Jagoda Bednarsky Turns Image Overload Into Something You Actually Have to Look At
- Hinton Magazine

- 14 minutes ago
- 2 min read
There is no shortage of images. That is the problem.
They arrive constantly, layered, repeated, stripped of context and replaced before they settle. Jagoda Bednarsky does not try to escape that. Her work moves directly into it and starts rearranging.

Self as Solvent at ARTEFACT Gallery builds from that premise. Not a clean presentation of new paintings and watercolours, but something denser, more fragmented, closer to how visual culture actually behaves now. References appear, dissolve, and return in altered forms. Nothing holds its original position for long.
The process matters as much as the outcome. Bednarsky pulls from art history, popular culture, and personal memory, then breaks those sources down until they lose their fixed meaning. What remains is a set of visual fragments that are rebuilt through repetition and variation. It is controlled, but it does not feel rigid. There is movement in it, a sense that the image is still shifting even once it has been placed on the surface.

That idea runs clearly through the new watercolours. They feel lighter at first, more immediate, but the structure underneath is the same. Motifs repeat, colours echo, and meaning builds slowly rather than presenting itself upfront. You do not read the work in a single pass. It takes time to settle.
The Shadowland series pushes that further. At a distance, the compositions register as landscapes or abstract forms. On closer inspection, they shift. The shapes resolve into something more specific, bodies, fragments, suggestions of femininity and motherhood that are not presented directly but emerge through repetition. It is not subtle, but it is not immediate either. The recognition comes a step later, which is where the tension sits.
What holds the exhibition together is its refusal to fix meaning too early. Themes are there, self image, voyeurism, wellness culture, identity, but they are not presented as conclusions. They sit within the work rather than explaining it. That leaves space for interpretation, but also requires attention. It is not work that gives itself away quickly.

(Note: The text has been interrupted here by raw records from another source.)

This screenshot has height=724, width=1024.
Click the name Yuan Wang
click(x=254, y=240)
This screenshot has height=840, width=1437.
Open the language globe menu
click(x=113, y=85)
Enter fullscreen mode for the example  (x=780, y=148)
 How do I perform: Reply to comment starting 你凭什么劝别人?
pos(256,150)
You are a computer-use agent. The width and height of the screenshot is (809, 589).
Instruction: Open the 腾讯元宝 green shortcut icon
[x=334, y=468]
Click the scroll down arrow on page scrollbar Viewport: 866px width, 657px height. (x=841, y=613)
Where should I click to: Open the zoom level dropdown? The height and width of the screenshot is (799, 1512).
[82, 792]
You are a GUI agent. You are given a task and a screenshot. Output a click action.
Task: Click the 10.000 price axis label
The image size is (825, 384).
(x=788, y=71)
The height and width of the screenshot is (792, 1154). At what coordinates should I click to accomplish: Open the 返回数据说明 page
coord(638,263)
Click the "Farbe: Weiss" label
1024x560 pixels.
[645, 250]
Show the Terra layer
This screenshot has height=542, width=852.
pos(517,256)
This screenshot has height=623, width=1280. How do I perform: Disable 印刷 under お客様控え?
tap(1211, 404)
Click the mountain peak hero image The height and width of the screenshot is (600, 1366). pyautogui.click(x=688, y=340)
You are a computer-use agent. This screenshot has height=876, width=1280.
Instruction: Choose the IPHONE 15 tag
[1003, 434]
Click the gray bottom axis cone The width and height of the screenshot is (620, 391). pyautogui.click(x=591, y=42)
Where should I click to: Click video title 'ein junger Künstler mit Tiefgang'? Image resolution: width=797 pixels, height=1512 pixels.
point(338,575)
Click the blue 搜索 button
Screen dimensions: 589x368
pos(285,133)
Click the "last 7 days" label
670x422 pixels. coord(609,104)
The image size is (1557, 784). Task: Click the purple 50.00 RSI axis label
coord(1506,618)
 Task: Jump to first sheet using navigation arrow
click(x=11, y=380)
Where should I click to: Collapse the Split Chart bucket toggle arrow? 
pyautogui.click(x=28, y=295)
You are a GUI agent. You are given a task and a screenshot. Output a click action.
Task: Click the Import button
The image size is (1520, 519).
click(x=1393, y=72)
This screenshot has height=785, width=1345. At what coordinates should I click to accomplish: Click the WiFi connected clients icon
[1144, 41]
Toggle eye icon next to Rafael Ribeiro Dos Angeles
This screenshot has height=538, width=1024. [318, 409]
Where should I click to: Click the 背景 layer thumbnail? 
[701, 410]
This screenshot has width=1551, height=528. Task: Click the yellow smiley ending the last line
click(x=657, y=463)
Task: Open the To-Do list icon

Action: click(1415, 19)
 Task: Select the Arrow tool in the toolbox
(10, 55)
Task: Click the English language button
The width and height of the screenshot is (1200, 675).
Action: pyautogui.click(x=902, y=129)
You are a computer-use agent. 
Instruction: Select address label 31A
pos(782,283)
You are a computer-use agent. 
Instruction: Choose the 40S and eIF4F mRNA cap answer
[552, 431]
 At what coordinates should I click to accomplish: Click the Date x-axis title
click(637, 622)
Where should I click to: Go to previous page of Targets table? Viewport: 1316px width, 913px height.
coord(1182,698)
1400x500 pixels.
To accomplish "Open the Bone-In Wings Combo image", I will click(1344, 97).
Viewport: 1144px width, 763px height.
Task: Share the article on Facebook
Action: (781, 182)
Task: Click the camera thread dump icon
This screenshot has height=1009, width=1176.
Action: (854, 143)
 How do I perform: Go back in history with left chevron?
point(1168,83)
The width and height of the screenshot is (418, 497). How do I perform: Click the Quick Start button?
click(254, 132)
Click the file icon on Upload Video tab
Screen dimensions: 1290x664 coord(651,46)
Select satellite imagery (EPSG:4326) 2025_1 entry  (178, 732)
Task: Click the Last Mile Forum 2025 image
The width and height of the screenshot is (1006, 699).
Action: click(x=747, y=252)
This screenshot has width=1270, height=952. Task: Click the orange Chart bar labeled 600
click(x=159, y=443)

There is also a sense of accumulation running through it. Not just of images, but of influence. The more you look, the more connections start to appear, between references, between materials, between ideas that initially felt separate. That layering is deliberate. It mirrors the way images function outside the gallery, constantly overlapping, rarely existing in isolation.
What Bednarsky does is slow that down just enough to make it visible.
The result is not clean or resolved, and it is not meant to be. It reflects a visual culture that is excessive, repetitive, and difficult to pin down, then reshapes it into something that can actually be held in place for long enough to understand.
That shift is where the work starts to land.